Nos. 2 to 8 (even), Earlham Street, Cambridge Court, with 1 and 2, Tower Street and the return elevation of the public house
Cambridge Court was built by the GLC in the 1980s as social housing above retail with a purpose-built facility to rehouse a woodyard being displaced from Endell Street which was never used as such but converted first to offices and then as part of the Actors Centre.
It is a four-storey and part three-storey building with set back top storeys, comprising three distinct parts. The long four-storey elevations fronting Earlham Street and Tower Street comprise housing above retail, cafe and other uses, to either side of a three-storey corner block, cantilevered above the footway beyond the faces of the adjacent street elevations. This corner section comprises offices above a café and the service entrance to the Actors Centre’s Tristram Bates Theatre.
The hard red brick elevations with their repeated deeply set windows with chamfered heads and cills and the continuous concrete beams above the ground floor frontages produce a deeply unattractive building complex. There are a number of signs including a projecting box sign on no. 1, Tower Street and two internally-illuminated projecting box signs on no. 2, Earlham Street; a characterful metal projecting sign at no. 8, Earlham Street and a hanging sign at no. 6.

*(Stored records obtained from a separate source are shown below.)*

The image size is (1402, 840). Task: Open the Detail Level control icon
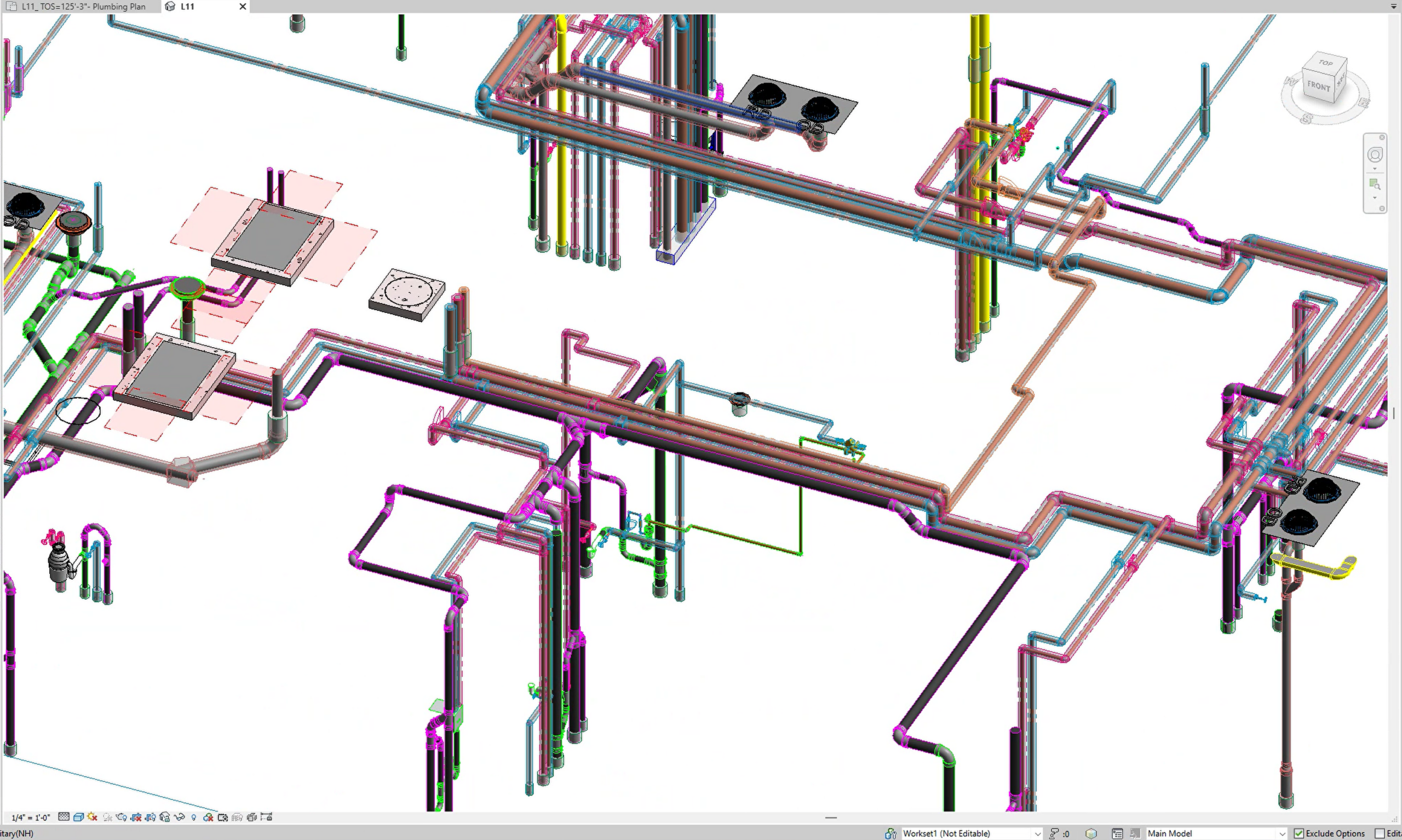[x=64, y=817]
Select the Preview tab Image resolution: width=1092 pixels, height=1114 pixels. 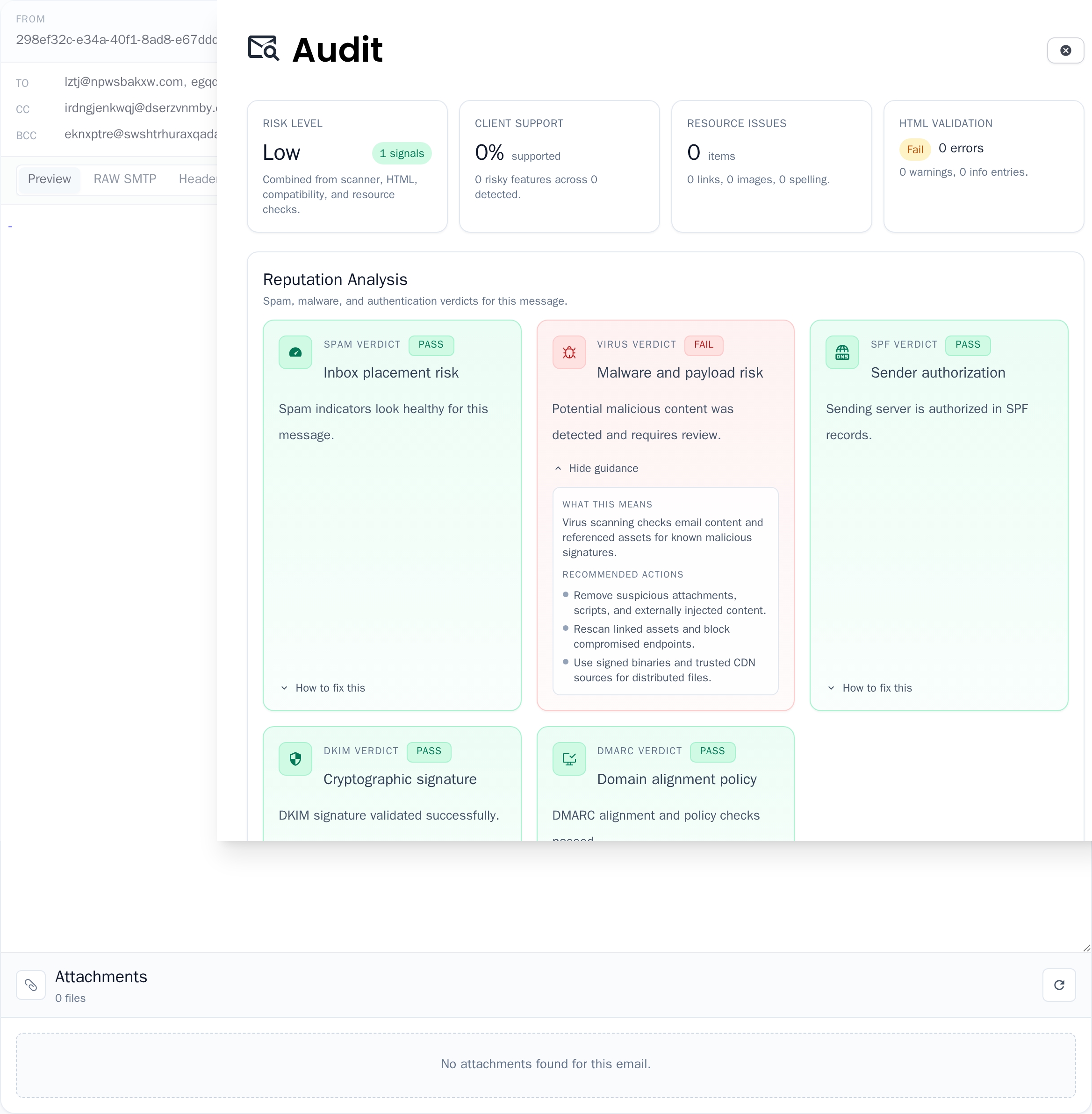(50, 179)
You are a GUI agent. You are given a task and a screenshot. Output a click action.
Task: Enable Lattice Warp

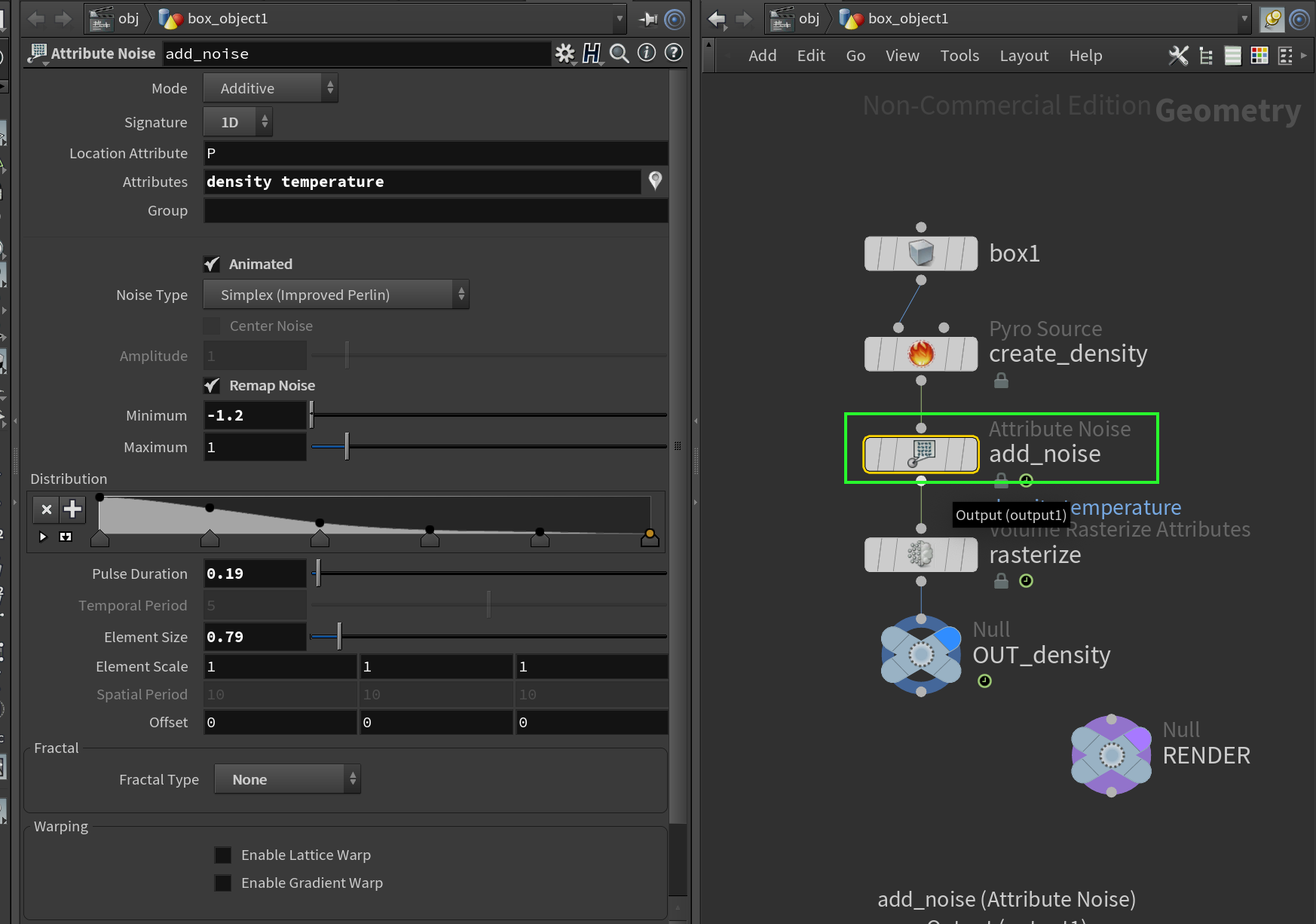[x=223, y=855]
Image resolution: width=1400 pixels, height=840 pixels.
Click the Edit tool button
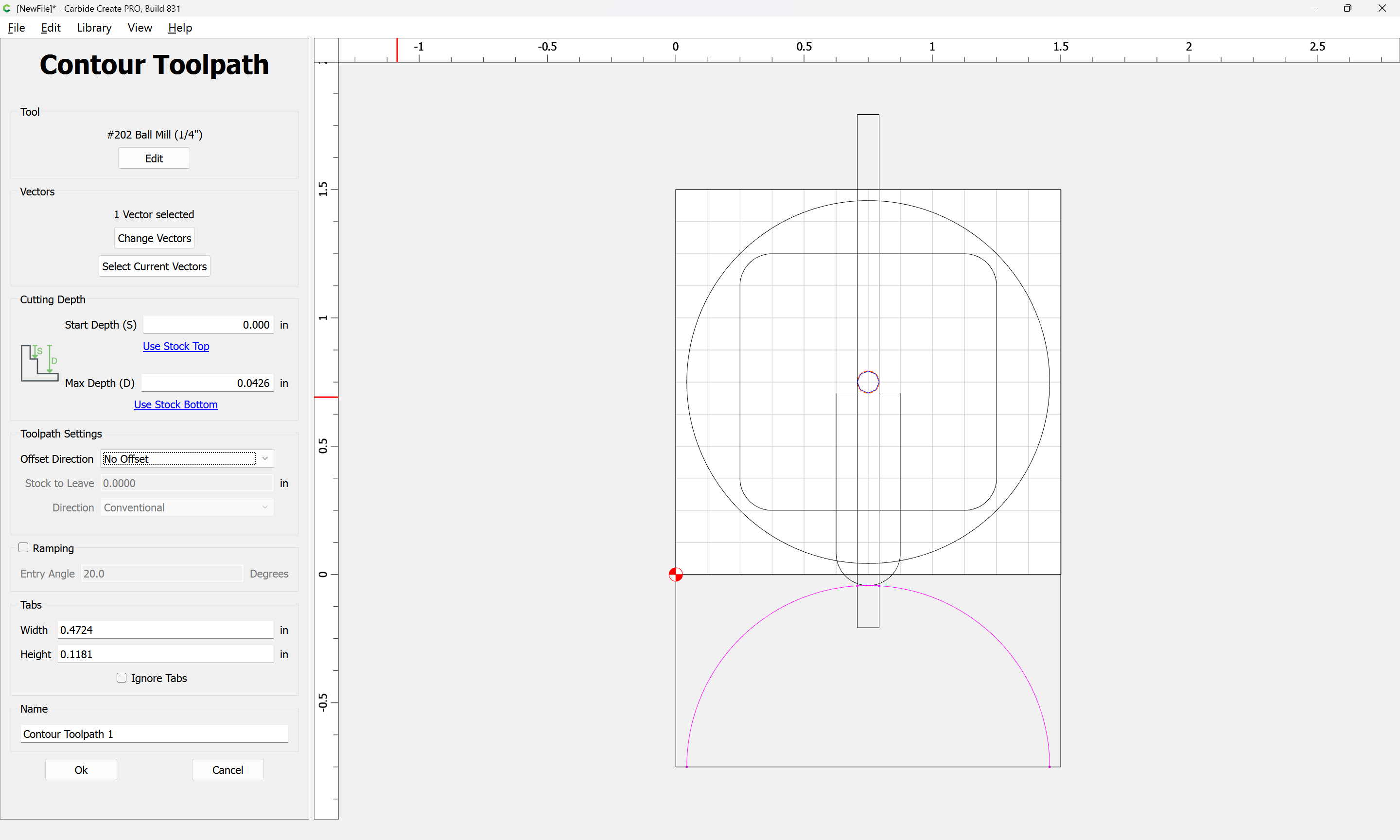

The building seriously detracts from the character, appearance and significance of the Seven Dials Conservation Area.
Adjacent is the short two-bay, three-storey return elevation of the public house (formerly the Marquis of Granby) to Earlham Street. A very fine example of the Victorian West End 'gin palace', it has been recently refurbished internally and externally.
Dating from 1889, its short two-bay elevation to Shaftesbury Avenue, its single-bay, splay elevation at the corner of Shaftesbury Avenue and West Street and the taller three-bay part of its return elevation to West Street play a major townscape role in Cambridge Circus. The classically detailed polished granite pilasters are a major feature of the street frontages.
There are ugly internally-illuminated box fascia signs on the Shaftesbury Avenue and West Street elevations and an attractive hanging sign at high level.
An unlisted building of both particular architectural interest and considerable townscape value contributing to the character, appearance and significance of the Seven Dials conservation area.
The box fascia signs on the public house should be replaced with more traditional signage.